Las reformas de los sistemas de seguridad social conllevan la difícil tarea de conciliar derechos y necesidades con restricciones y carencias financieras. El diseño y la implementación de las reformas tienen consecuencias significativas en la demanda de recursos, en tanto afectan la eficiencia en su asignación y su gestión, así como, las formas de explicitar los derechos de los participantes, el financiamiento de los mecanismos de solidaridad y los costos de transición. En este sentido los nuevos diseños con innovadoras combinaciones financieras y de servicios del sector público y el privado determinan el impacto que puedan tener las reformas en la capacidad de los gobiernos para brindar y financiar los servicios de la seguridad social.
Se argumenta que, en la medida en que el entorno económico se caracteriza por más incertidumbre y volatilidad, y hay mayores riesgos sociales y económicos no cubiertos, en las reformas a la seguridad social se deben conciliar las funciones de aseguramiento y ahorro con las de distribución y solidaridad. Esto es crucial si se quiere avanzar en la universalización de la cobertura y de los beneficios.

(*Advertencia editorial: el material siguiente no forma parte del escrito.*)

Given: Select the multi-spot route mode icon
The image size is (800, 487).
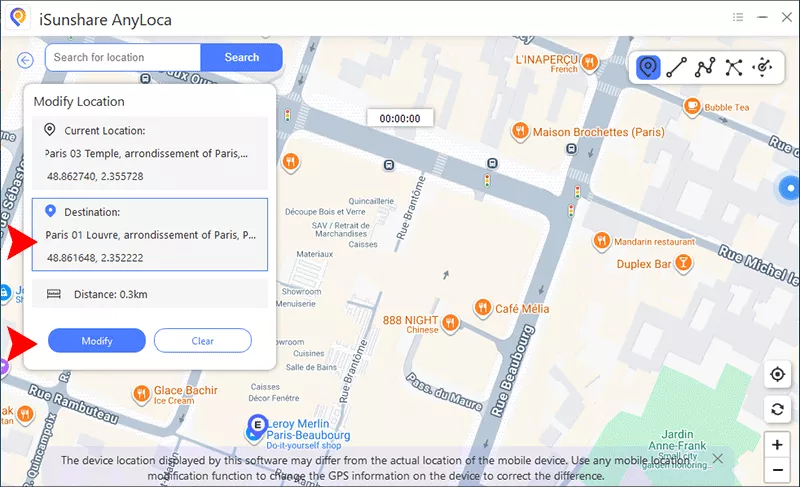Looking at the screenshot, I should tap(705, 67).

Los beneficios que se ofrecen a través de los sistemas de seguridad social -bajo la forma de derechos exigibles- constituyen importantes pasivos contingentes para el Estado y deben ser financiados en forma independiente de los vaivenes del ciclo económico. Su nivel y evolución se verá afectado por los tres factores siguientes: el monto y volumen de los beneficios garantizados; los cambios significativos a lo largo del ciclo económico de la población con y sin capacidad para cotizar, y la forma en que se financia la solidaridad. ( del resumen del documento Incertidumbre económica, seguros socials, solidaridad y responsabilidad fiscal).
La Unidad de Estudios del Desarrollo ha abordado principalmente dos de las áreas que cubre la protección social que son los Sistemas de SALUD y los Sistema de PENSIONES en la región.